Justice de genre, Sécurité et bien-être, Pouvoir des jeunes

À la frontière, une enfance faite d'allers-retours


Par Rodrigo Barraza García

En recherchant de nouveaux partenaires pour le GFC, Rodrigo Barraza Garcia a rencontré « Mari », une travailleuse migrante depuis l'âge de 12 ans. Voici son histoire.

Je suis né au Guatemala, à San José Ojetenam. Il y a des montagnes, une petite forêt… C'est magnifique, croyez-moi.

Nous sommes tous pauvres là-bas. C'est comme ça.

Je suis venue au Mexique depuis toute petite. J'allais et venais sans cesse. Mon père a travaillé de nombreuses années dans les plantations de café de Tapachula. Toute la famille y travaillait, même les plus petits. Nous y restions deux ou trois mois chaque année.

La traversée était très facile. Il suffisait de marcher un peu sur la colline et, très vite, on était de l'autre côté. Du gâteau.

Parfois, on ne se rendait même pas compte qu'on était arrivé. Il fallait demander.

J'étais responsable de mes petits frères. Je les portais. Je devais prendre soin d'eux, car ils étaient si petits.

Puis, immédiatement, je me suis mis au travail pour couper le café. J'ai travaillé du petit matin, quand il faisait encore nuit, jusqu'à la nuit tombée. Du soleil au soleil, comme on dit.

Le travail était très dur. J'ai souvent eu envie de pleurer, de retourner au travail. Mais je n'y arrive pas.

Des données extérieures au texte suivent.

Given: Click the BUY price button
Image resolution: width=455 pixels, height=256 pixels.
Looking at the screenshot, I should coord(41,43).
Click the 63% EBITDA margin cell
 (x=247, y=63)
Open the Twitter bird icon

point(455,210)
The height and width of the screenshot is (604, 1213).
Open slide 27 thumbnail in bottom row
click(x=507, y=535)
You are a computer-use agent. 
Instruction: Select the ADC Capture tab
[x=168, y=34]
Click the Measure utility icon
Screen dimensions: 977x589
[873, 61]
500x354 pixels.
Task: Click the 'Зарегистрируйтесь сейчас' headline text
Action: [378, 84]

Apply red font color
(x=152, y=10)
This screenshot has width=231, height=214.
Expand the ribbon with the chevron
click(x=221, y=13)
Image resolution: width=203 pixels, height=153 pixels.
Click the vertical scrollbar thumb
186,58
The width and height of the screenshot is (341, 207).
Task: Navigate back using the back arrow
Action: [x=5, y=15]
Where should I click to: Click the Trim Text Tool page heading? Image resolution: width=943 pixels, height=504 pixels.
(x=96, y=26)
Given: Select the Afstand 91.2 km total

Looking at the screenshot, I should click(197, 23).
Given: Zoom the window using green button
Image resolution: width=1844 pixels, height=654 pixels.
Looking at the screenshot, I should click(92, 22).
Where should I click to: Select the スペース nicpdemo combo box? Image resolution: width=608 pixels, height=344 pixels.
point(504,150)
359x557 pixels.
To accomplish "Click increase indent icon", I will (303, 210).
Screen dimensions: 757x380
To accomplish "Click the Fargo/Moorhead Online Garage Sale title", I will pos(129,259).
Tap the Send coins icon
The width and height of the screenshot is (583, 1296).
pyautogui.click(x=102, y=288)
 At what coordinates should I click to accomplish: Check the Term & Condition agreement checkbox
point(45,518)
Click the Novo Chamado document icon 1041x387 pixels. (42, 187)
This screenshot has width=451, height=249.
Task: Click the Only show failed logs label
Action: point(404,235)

On a dormi à poings fermés, à huit dans une chambre… il faisait très chaud, il y avait de la vapeur, il y avait des moustiques. Pour être honnête, je n'ai pas réussi à dormir la nuit. Personne n'y arrivait.

On était censés être payés la moitié du salaire d'un adulte, mais ils ne m'ont jamais rien donné. Je ne sais pas si mon père était payé. Qui sait.

Autrefois, la route n'était pas si dangereuse. Le gouvernement n'arrêtait personne, il n'y avait pas tant de danger. Maintenant, il y a trop de gens mal intentionnés qui vous veulent du mal. Et d'autres choses pires encore.

Maintenant, la police demande des papiers pour tout. Pour traverser, pour travailler… Je ne comprends toujours pas pourquoi ils veulent un papier ridicule. Une bonne personne est une bonne personne. Point final.

Cela fait environ 14 ans que j'ai traversé seule pour la première fois. Maintenant, je suis constamment en déplacement. Je fais des ménages depuis l'âge de 12 ans. Mon père m'a d'abord emmenée. « Tu dois aider ta famille », m'a-t-il dit. Il était trop vieux et ne pouvait plus travailler dans les plantations. Et nous n'avions plus d'argent.

Aujourd'hui, j'ai 26 ans et je continue. Pour aider mes petits frères et sœurs. Je veux qu'ils étudient et qu'ils aient un bon travail. Je ne veux pas qu'ils soient comme moi.

Tu souffres dans ce travail, crois-moi. Tu as des patrons qui te crient dessus, qui te frappent. Certains veulent te toucher. Mais je ne les laisse jamais faire.

Ils se moquent de vous si vous parlez votre langue maternelle. Si vous ne savez pas utiliser d'appareils électriques. Ils rient si vous êtes fatigué. « Mais vous ne faites que nettoyer, ne soyez pas paresseux », vous disent-ils.

Et tu ne peux pas sortir. Tu vis enfermé. Comme dans une prison. Et tu travailles du soleil au soleil. Comme dans les plantations de café. Rien n'a changé.

Parfois, je me dis que je suis venu au monde uniquement pour souffrir. Mais ensuite, je me souviens que je fais ça pour ma famille, et je me sens fort.

Et je continue à aller et venir. Que vais-je faire ? San José est jolie, mais il est impossible d'y trouver du travail. Et mes parents ne voulaient pas que j'étudie, parce que je suis une femme. Mais je ne les laisse pas faire la même chose avec mes petites sœurs.

Je sais qu'un jour, je cesserai d'aller et venir. J'attends juste que mes frères et sœurs terminent leurs études. Parce que je ne veux pas qu'ils soient comme moi.